Anyway, principles of conduction and insulation are fun, when they include fire, but are abstract and can be tough to learn. I use great, engaging materials from learning guru Ron Marson’s “TOP Science.” but abstract concepts are still at the horizon of many 9th graders abilities.

So this year I took a page from my principal’s science book, and decided to open the year with a unit in “Density.” Buoyancy is abstract but density is less so. We started by building paper shapes out of 1 cm cubes. Kids are given a 2D drawing of a 3D cubic shape projected on the screen. Then they cut a flat shape out of their 1 cm grid paper and fold it into the desired shape. First we build cubes of different volumes, then simple rectangular prisms (boxes) and then more complex shapes. 
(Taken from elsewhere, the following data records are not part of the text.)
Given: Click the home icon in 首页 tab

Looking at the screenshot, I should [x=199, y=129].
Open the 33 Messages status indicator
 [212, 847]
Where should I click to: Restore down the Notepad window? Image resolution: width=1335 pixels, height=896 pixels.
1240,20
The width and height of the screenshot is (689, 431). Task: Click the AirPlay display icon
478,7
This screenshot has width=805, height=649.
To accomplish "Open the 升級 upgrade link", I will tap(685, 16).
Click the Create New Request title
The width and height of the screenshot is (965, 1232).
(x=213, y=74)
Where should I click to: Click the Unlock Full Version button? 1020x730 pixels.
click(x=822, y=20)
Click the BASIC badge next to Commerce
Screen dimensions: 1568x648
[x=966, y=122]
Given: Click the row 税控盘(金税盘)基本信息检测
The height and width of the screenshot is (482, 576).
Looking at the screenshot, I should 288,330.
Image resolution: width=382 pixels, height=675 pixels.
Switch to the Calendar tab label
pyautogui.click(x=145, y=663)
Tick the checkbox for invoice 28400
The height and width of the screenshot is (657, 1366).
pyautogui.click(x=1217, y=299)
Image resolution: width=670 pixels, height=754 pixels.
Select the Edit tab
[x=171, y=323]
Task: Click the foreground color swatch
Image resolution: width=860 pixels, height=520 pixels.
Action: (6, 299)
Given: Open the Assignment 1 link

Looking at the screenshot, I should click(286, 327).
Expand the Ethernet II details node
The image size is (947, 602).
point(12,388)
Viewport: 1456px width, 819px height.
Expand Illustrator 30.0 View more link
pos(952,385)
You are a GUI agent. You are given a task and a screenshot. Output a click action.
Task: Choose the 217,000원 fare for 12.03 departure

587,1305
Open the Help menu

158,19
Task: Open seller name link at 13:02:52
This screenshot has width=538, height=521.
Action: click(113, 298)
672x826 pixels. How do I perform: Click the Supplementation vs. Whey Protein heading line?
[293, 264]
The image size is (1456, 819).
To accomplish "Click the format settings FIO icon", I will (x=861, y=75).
At the conclusion of the unit I love to have students build a capstone construction. In this unit, I wanted them to build something that reflected an understanding of “density.” I came up with a “Density Column” whose specifications are listed here. Kids did a great job! A number earned full credit (100%) according to the rubric. And I love the objective grading: number of layers and number of buoyancies. 

In the image above the 4 fluids of different densities is clear. Many students used alcohol as the least dense and honey as the most dense. It was popular too to use a battery or a stone as a solid object denser than the densest fluid and to use styrofoam or a ping-pong ball as the least dense. What I liked in the image at top was there a solid object (a wooden chess pawn) which has a density making it “float” inside the golden layer above the bottom-most layer.

I think “making stuff” teaches the maker many things and is intrinsically motivating, learning activity.